Find the POs that have been "almost done" for nine days
Open your procurement system and filter for purchase orders sitting in approval limbo. You will find a familiar pile: a PO waiting on a director who is in back-to-back meetings, a vendor who replied "can you resend the PO number?" and got buried, a duplicate request someone opened because they assumed the first one was lost, and three POs that bounced back because the attached quote expired. Nobody owns this chase. It falls to whoever notices at month-end, usually someone in IT or data who got pulled in to "just run a report."
That pile is exactly why purchase-order follow-up is a good first AI pilot for a technical team. The work is repetitive, the data already lives in structured systems you administer, and the upside is measurable in days-of-cycle-time rather than vague "productivity." Adoption pressure is real — the U.S. Census AI business adoption analysis and Deloitte State of AI in the Enterprise 2026 both show mid-market teams under the gun to show something working — but the trap is reaching for a flashy use case when the win is the unglamorous one in front of you. Scope the pilot to three jobs: pull the context on a stalled PO, draft the reminder to the right human, and flag the exceptions that a person needs to look at. Nothing in that list moves money or grants an approval.

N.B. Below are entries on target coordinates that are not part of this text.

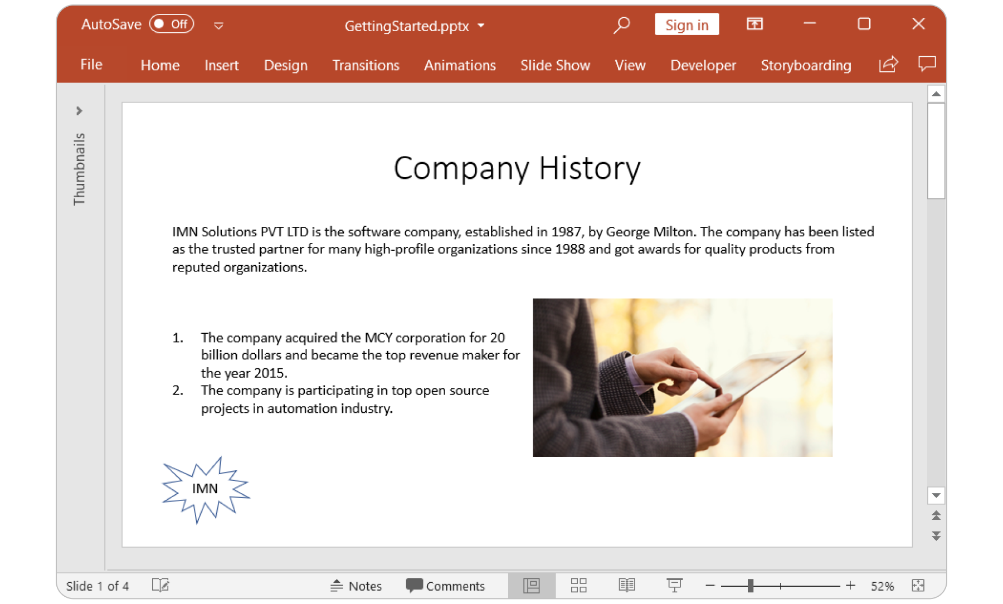This screenshot has width=1003, height=604.
Task: Click the IMN starburst shape
Action: [x=205, y=488]
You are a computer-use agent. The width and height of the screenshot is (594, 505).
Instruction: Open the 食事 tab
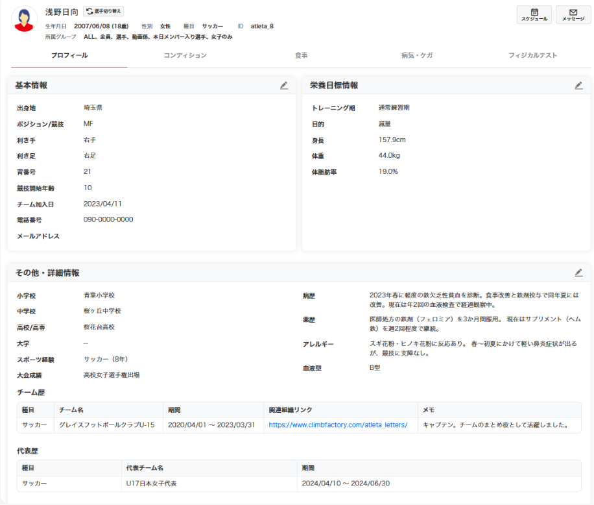coord(301,56)
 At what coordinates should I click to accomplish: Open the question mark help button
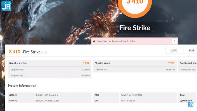174,41
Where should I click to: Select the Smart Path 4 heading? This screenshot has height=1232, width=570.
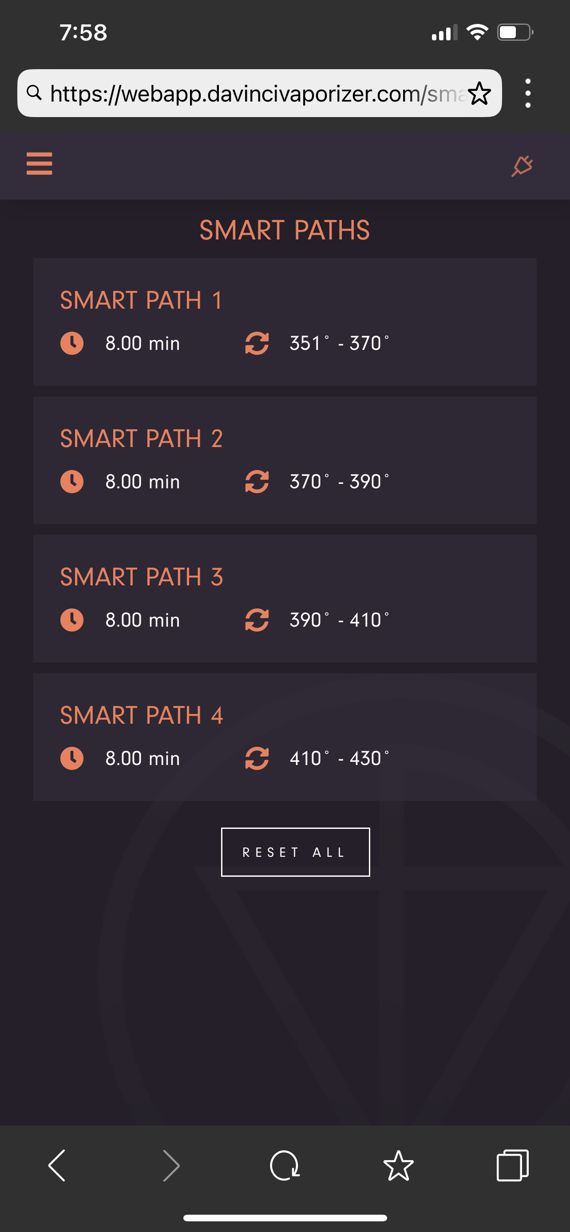click(x=141, y=715)
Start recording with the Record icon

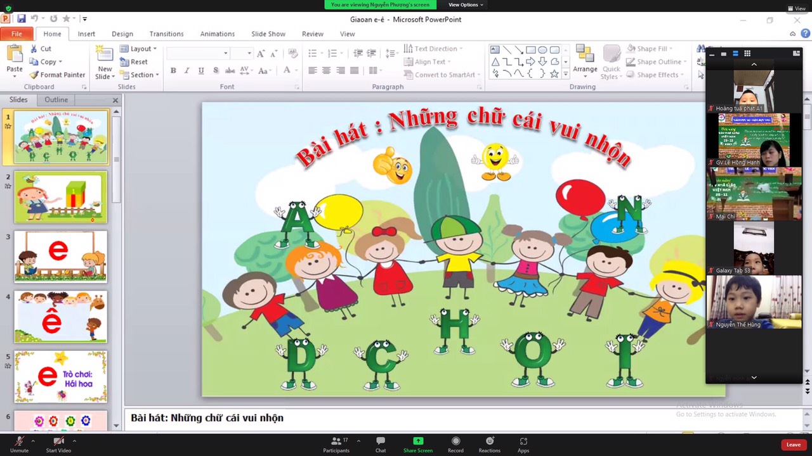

The line you do not let the model cross
Here is where these pilots go sideways. A reminder fires to a vendor before the PO clears the three-way match, and now you have nudged a payment the approver never signed off on. Or the model "helpfully" re-sends a PO that was duplicated, and the vendor ships twice. The whole value of follow-up automation evaporates the moment it weakens the control it was supposed to support.
So draw the line in writing before you build: the model drafts, a human in finance or procurement approves and sends. Segregation of duties stays intact — the person who can approve a PO is never the system nudging it forward. Set your baseline this week from real numbers you can pull: average days a PO sits with an approver, count of duplicate follow-ups in the last quarter, how many vendor replies stalled because documentation was missing. Then run a weekly review of what the AI produced — reminders approved, drafts rejected and why, any exception that needed finance eyes. If the team is approving 80% of drafts unedited and the duplicate count is dropping, you have signal. If they are rewriting every draft, the model is generating busywork, not removing it. Once those numbers are owned by a named person, the AI Opportunity Score or the AI ROI Calculator can help you size the next move.

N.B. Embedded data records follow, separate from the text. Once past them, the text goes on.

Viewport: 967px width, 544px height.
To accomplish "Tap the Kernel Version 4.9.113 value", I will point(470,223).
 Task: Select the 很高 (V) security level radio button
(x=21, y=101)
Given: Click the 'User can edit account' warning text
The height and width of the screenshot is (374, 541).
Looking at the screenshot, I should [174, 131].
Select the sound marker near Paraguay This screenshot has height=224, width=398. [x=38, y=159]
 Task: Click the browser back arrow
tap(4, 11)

Govern the access, not just the prompt
For a technical team, the governance work is the part you are actually qualified to nail — and the part most pilots skip. The model needs read access to PO records, approval logs, and vendor contacts. It does not need write access to anything financial, and it should never see more vendor or banking detail than a reminder requires. The CISA AI data-security best practices are the right checklist for scoping that procurement access and the communication evidence you retain. The NIST AI Risk Management Framework gives you the four columns to fill in on one page: intended use, the risk if it misfires, how you measure it, and who is accountable when a reminder goes wrong.

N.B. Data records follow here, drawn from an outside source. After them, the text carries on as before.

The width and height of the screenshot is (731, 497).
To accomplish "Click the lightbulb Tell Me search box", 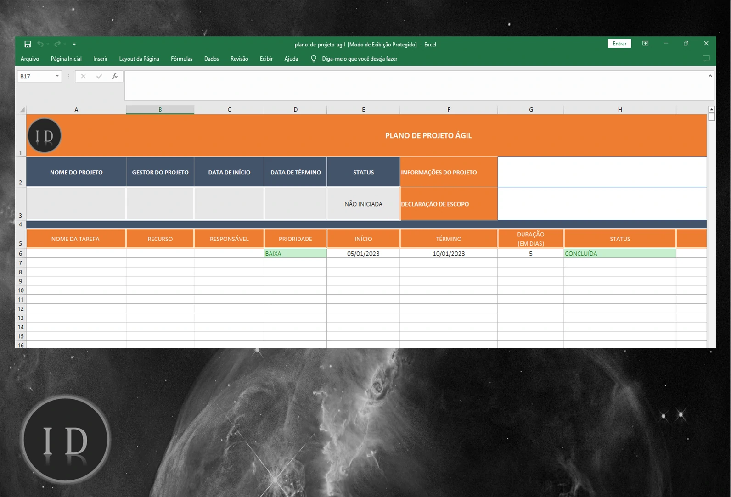I will (x=359, y=59).
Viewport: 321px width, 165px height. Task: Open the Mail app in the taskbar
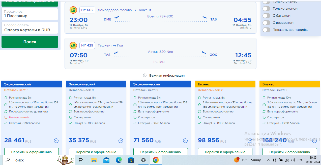click(x=106, y=160)
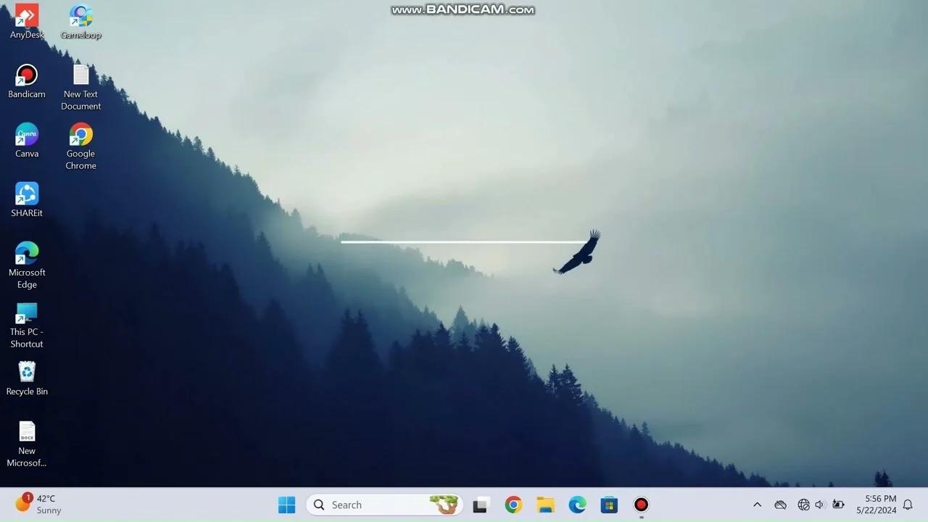Select the New Text Document file
This screenshot has height=522, width=928.
point(80,75)
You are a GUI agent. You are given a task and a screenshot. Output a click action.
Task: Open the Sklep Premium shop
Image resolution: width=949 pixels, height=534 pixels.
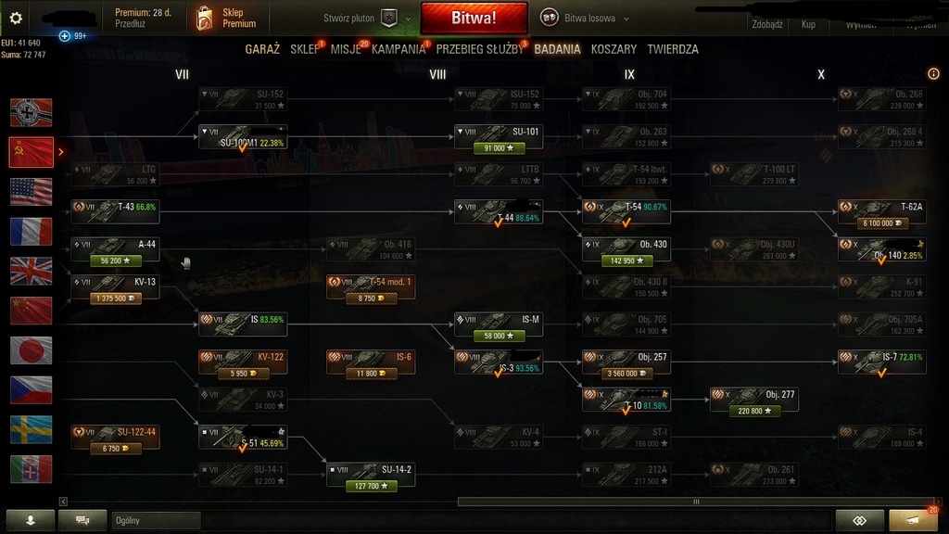[x=226, y=19]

Log every automated draft and every status update so an auditor can reconstruct what the system touched. Route any threshold exception to a person before a single vendor commitment changes. And only widen the pilot — to vendor onboarding, to invoice matching — once you can show shorter PO cycle times with no duplicate follow-ups and no surprises in finance review. On Monday, pull that "stuck POs" filter and count the pile. That number is your before.